▸ **Requirements**
Could you turn the listing below, from its first line through the line holding "pos(768,236)", inclusive, into a Markdown table with the columns Index and Text, numbering each row and leaving out blank lines?

▸ **Extracted information**
::::
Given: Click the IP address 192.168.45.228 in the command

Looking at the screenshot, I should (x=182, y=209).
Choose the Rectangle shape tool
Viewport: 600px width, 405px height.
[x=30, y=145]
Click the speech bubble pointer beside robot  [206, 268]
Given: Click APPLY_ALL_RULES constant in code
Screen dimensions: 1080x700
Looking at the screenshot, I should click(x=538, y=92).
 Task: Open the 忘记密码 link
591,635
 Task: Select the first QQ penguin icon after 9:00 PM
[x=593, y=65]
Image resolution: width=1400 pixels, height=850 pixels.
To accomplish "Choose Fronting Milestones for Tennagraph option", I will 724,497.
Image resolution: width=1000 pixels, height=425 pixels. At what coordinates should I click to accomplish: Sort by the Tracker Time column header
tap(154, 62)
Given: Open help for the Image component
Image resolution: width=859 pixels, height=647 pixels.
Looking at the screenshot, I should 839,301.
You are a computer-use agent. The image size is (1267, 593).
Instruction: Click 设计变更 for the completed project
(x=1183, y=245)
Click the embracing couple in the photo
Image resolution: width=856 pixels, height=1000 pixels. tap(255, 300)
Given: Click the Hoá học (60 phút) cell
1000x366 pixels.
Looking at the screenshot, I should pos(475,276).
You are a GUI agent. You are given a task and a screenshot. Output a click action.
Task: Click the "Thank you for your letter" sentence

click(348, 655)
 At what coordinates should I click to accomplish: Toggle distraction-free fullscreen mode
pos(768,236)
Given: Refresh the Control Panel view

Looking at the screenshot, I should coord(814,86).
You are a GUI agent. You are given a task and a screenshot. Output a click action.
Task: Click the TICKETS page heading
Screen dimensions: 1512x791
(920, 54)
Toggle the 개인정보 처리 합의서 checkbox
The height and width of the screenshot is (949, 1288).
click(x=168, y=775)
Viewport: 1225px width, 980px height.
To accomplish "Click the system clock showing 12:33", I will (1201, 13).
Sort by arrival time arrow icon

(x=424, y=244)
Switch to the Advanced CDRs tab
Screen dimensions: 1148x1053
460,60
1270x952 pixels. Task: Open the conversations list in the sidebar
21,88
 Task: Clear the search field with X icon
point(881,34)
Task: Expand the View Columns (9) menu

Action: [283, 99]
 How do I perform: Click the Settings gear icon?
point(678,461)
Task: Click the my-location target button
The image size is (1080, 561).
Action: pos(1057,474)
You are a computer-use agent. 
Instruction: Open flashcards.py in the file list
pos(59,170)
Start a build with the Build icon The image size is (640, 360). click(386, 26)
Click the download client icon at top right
::::
▸ **Task result**
| Index | Text |
|---|---|
| 1 | Given: Click the IP address 192.168.45.228 in the command |
| 2 | Looking at the screenshot, I should (x=182, y=209). |
| 3 | Choose the Rectangle shape tool |
| 4 | Viewport: 600px width, 405px height. |
| 5 | [x=30, y=145] |
| 6 | Click the speech bubble pointer beside robot  [206, 268] |
| 7 | Given: Click APPLY_ALL_RULES constant in code |
| 8 | Screen dimensions: 1080x700 |
| 9 | Looking at the screenshot, I should click(x=538, y=92). |
| 10 |  Task: Open the 忘记密码 link |
| 11 | 591,635 |
| 12 |  Task: Select the first QQ penguin icon after 9:00 PM |
| 13 | [x=593, y=65] |
| 14 | Image resolution: width=1400 pixels, height=850 pixels. |
| 15 | To accomplish "Choose Fronting Milestones for Tennagraph option", I will 724,497. |
| 16 | Image resolution: width=1000 pixels, height=425 pixels. At what coordinates should I click to accomplish: Sort by the Tracker Time column header |
| 17 | tap(154, 62) |
| 18 | Given: Open help for the Image component |
| 19 | Image resolution: width=859 pixels, height=647 pixels. |
| 20 | Looking at the screenshot, I should 839,301. |
| 21 | You are a computer-use agent. The image size is (1267, 593). |
| 22 | Instruction: Click 设计变更 for the completed project |
| 23 | (x=1183, y=245) |
| 24 | Click the embracing couple in the photo |
| 25 | Image resolution: width=856 pixels, height=1000 pixels. tap(255, 300) |
| 26 | Given: Click the Hoá học (60 phút) cell |
| 27 | 1000x366 pixels. |
| 28 | Looking at the screenshot, I should pos(475,276). |
| 29 | You are a GUI agent. You are given a task and a screenshot. Output a click action. |
| 30 | Task: Click the "Thank you for your letter" sentence |
| 31 | click(348, 655) |
| 32 |  At what coordinates should I click to accomplish: Toggle distraction-free fullscreen mode |
| 33 | pos(768,236) |